志摩観光ホテル2026年オリジナル日本酒「志摩」を発売~三重の酒造との協働で生み出す新たな地域価値

2016年の伊勢志摩サミットで各国首脳の食卓に日本酒が供されたことは、世界に向けて三重の食文化と日本酒の奥深さを印象づける大きな契機となりました。その会場となった志摩観光ホテルでは、サミット以降、三重県内の酒蔵と連携してオリジナル日本酒を毎年企画しており、今年も12月15日より2026年版のホテルオリジナル日本酒「志摩」が数量限定で販売されます。

このシリーズの最大の特徴は、単なる『ラベル企画』にとどまらず、三重の「水・酒米・技・風土」を軸に据えた、より深い共同開発の姿勢にあります。原料選定の段階からホテルと酒蔵が議論し、食とのマリアージュを前提とした味わい設計を行うことで、ホテル独自のペアリング哲学を反映した酒へと仕上げています。

協働の深化がもたらす地域ブランドの強化

このような取り組みは、地域の素材を単に使うだけでは生まれない価値を可視化し、結果として三重全体の日本酒ブランド力を底上げする効果が期待されます。特にホテルのような観光拠点は、県外・海外からの来訪者に直接アプローチできる存在であり、そこで提供される日本酒が高いストーリー性を持つことは、酒蔵にとって強力な発信の窓口になります。

また、ホテル側にとっても、酒蔵の技術や発酵文化への深い理解は、料理との調和を追求する上で欠かせない視点です。双方にとって学びのある対等な協働こそが、このシリーズの価値を支えているといえます。

「志摩 2026」が目指す味わい

今年の「志摩」は、志摩観光ホテルが誇る海の幸との相性を徹底的に追求し、穏やかな香りとやわらかい旨味、そして品の良い酸のバランスを重視した仕上がりになるといいます。華美な香りに頼らず、食材の持つ滋味を引き立てる構成は、ホテルの料理哲学と密接に結びついています。

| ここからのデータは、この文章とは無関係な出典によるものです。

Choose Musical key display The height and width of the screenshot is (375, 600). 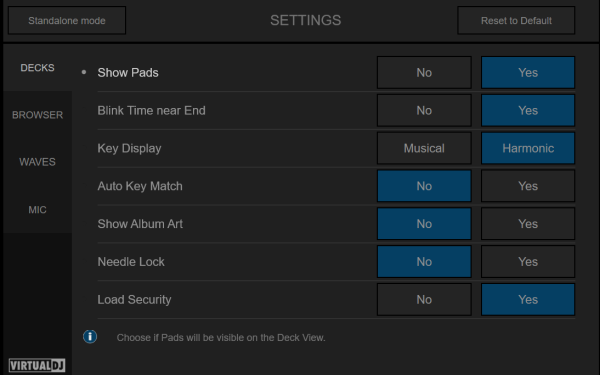tap(424, 148)
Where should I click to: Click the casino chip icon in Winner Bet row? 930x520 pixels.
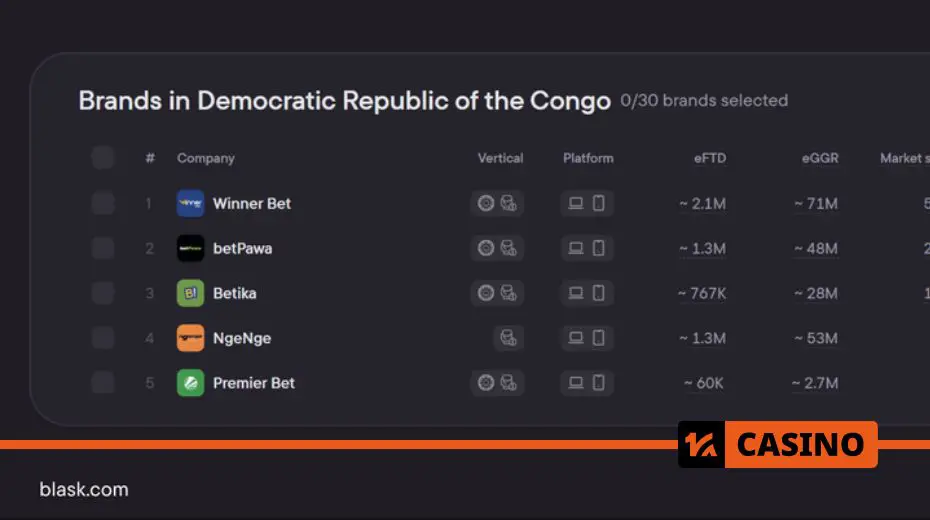click(486, 203)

酒米は三重県産にこだわり、適度に芯のある味わいを生む精米歩合を採用。仕込み水には地元の伏流水を用い、三重の風土をそのままボトルに閉じ込める設計がなされています。まさに『ホテルが理想とする食中酒像』を具現化した一本といえるでしょう。

酒造業界への波及とこれからの可能性

現在、多くの観光地でご当地ラベルの商品が増えていますが、それらの多くは既存酒のデザインを変えた限定品に過ぎません。一方、志摩観光ホテルのように原料・醸造・味わいまで共同で設計する取り組みは、酒蔵と地域事業者が対等にブランドを築いていくモデルとして注目されています。

この動きが広がれば、地域ごとに『酒と土地の物語』が明確になり、観光産業と酒造業が連動した新しい価値創造につながります。酒蔵にとっても、小ロットでの実験的な醸造や新たな味づくりにチャレンジする余地が広がり、地域全体の技術発展を促すきっかけにもなります。

ホテル文化と日本酒文化の融合が、単なる商品開発ではなく、地域ブランドの未来をつくる取り組みへと進化しつつあることを、この「志摩 2026」は象徴しています。数量限定での発売は、希少性とともにその思想の深さを感じさせるもので、今年も注目を集めることになりそうです。